Novel thermodynamics of xylanase formation by a 2-deoxy-d-glucose resistant mutant of Thermomyces lanuginosus and its xylanase potential for biobleachability.

Production of xylanases by Thermomyces lanuginosus wild type and its deoxyglucose resistant mutant M7 on different substrates was investigated. The mutation conferred catabolite repression resistance as M7 supported xylanase production on glucose-based medium that was 8.8-fold higher than that of wild type. Product formation parameters were highest in media containing a combination of corncob and corn steep liquor. Among the soluble substrates, xylose was the best inducer.

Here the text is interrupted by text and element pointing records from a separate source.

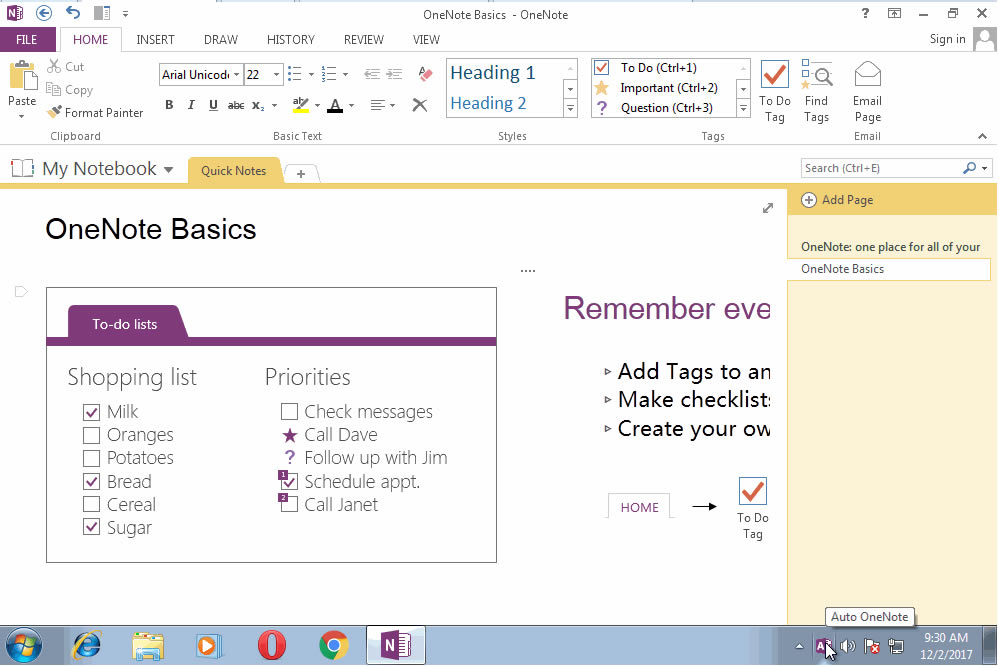This screenshot has height=666, width=999.
Task: Click Email Page
Action: click(x=866, y=88)
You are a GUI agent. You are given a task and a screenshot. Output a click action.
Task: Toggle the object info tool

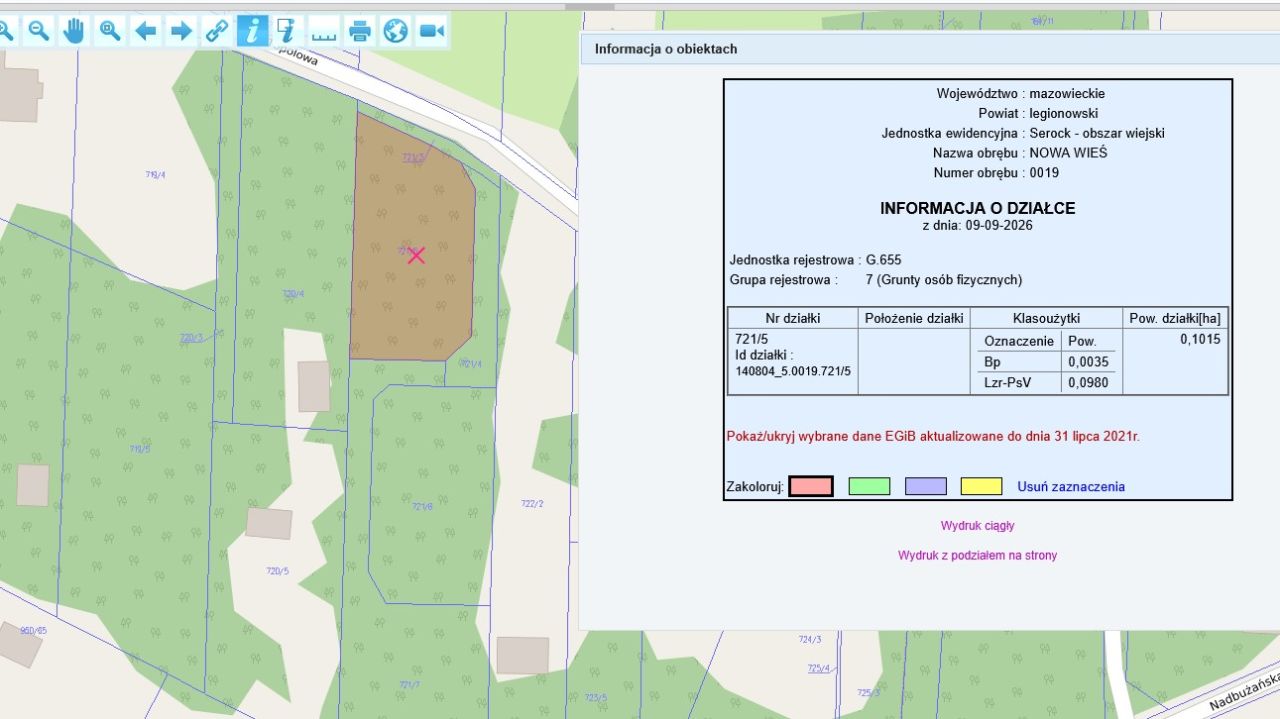[x=252, y=31]
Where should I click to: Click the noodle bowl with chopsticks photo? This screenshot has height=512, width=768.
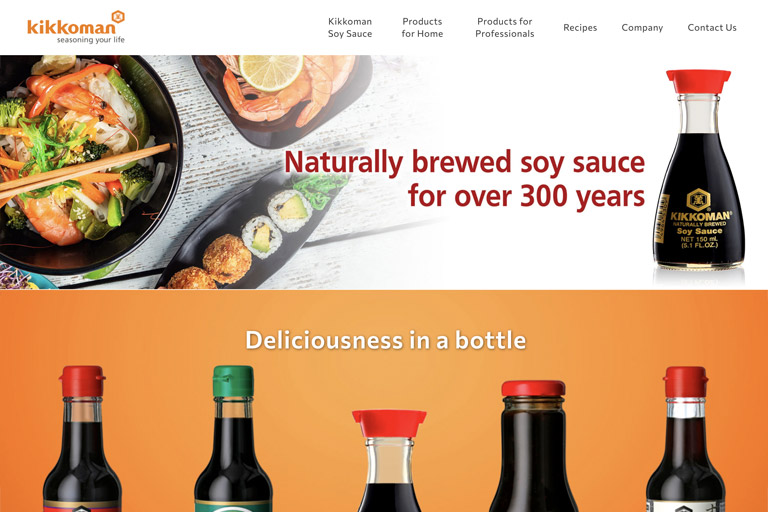point(88,164)
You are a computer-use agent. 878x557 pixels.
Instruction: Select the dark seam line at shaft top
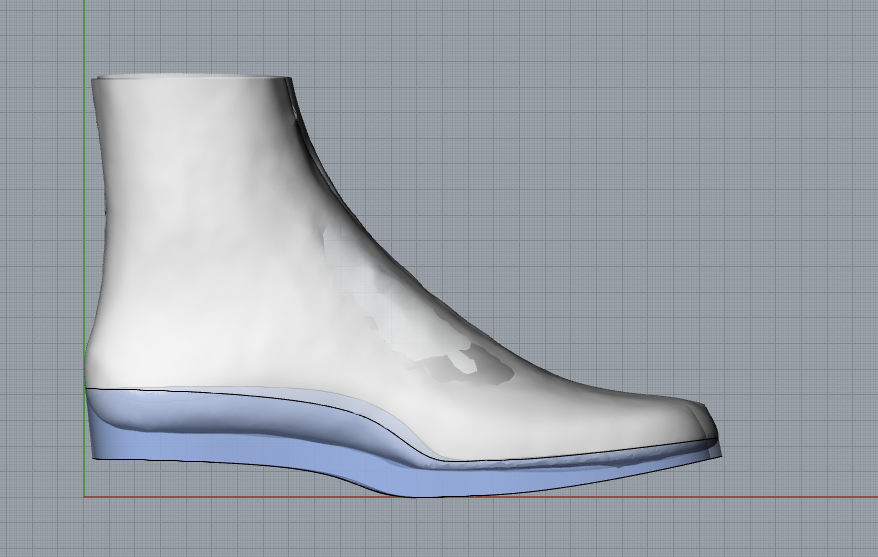(x=296, y=110)
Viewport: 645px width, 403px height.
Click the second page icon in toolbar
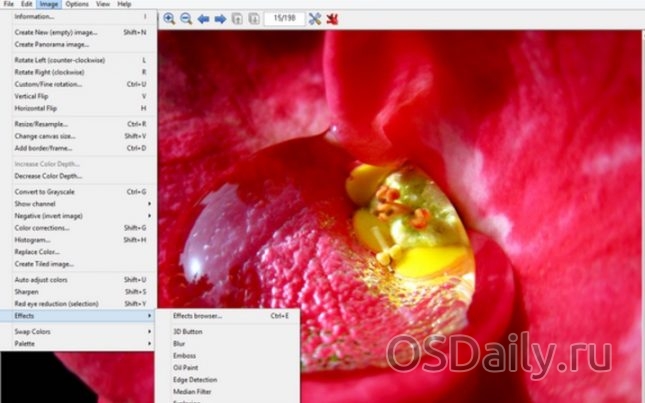(253, 18)
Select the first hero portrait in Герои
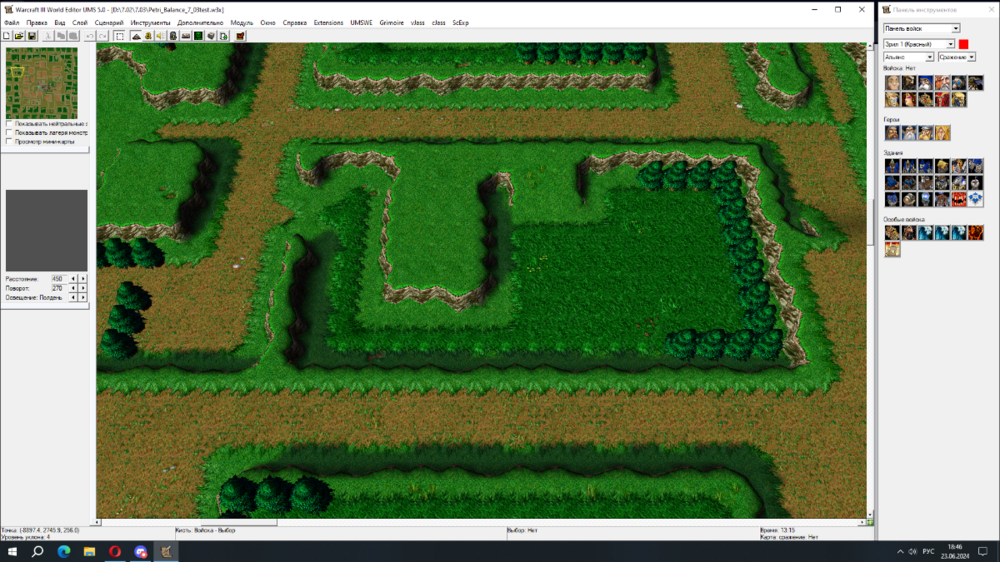The image size is (1000, 562). 892,133
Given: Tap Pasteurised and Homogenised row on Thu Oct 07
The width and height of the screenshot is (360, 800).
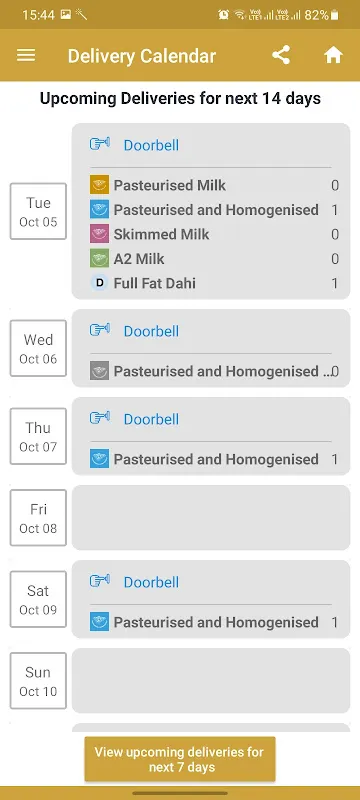Looking at the screenshot, I should 214,459.
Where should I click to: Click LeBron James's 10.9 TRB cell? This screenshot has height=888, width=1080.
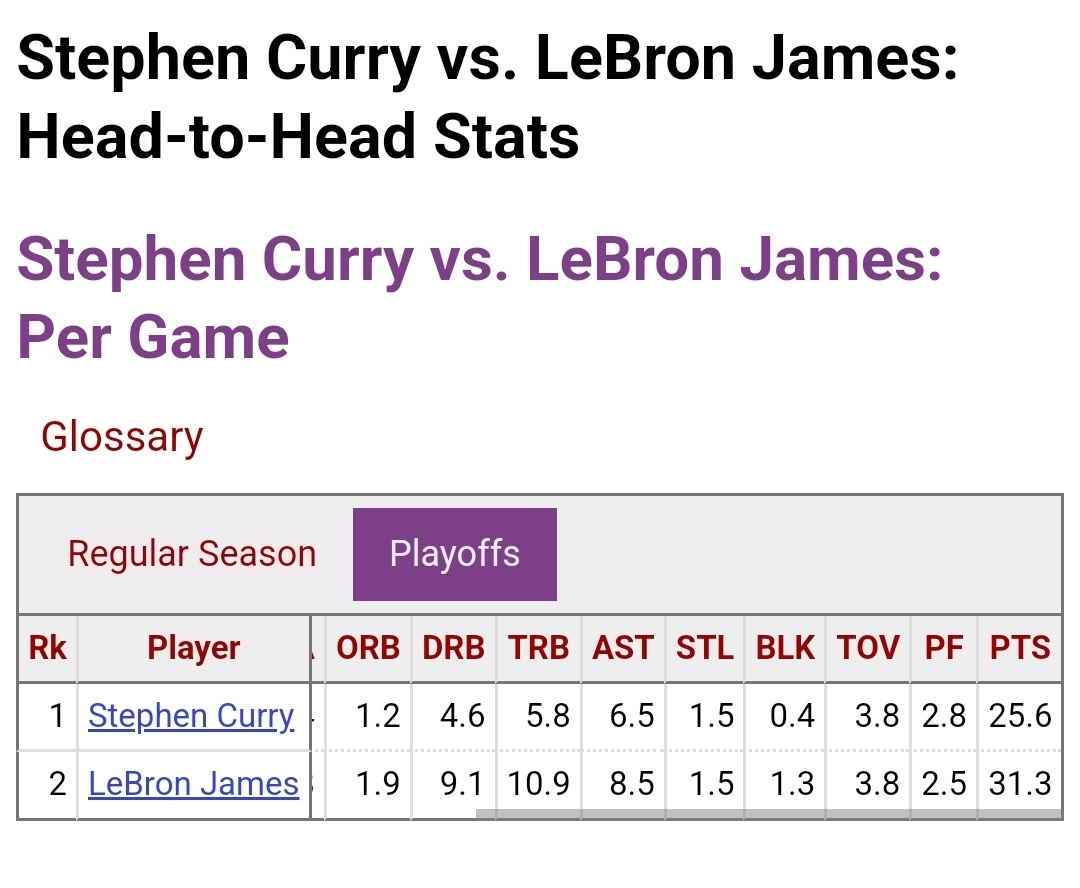point(538,784)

In the presence of glucose, the wild type produced 26 IU of xylanase per g of glucose while the xylanase yield of the mutant was 224 IU per g of glucose. Thermodynamic studies showed that M7 required lower Gibbs free energy, enthalpy and entropy for product formation than the wild type. In biobleaching studies an 18.6% decrease in kappa number and 2.63% increase in brightness for enzyme-treated pulp was observed. Moreover prebleaching with M7-derived enzyme resulted in a 27.3% reduction in chlorine demand as compared with that of 18.5% decrease when wild organism-derived enzyme was employed. These improvements indicate that the mutant-derived enzymes possessed a useful prebleaching potential and could be exploited for large-scale application.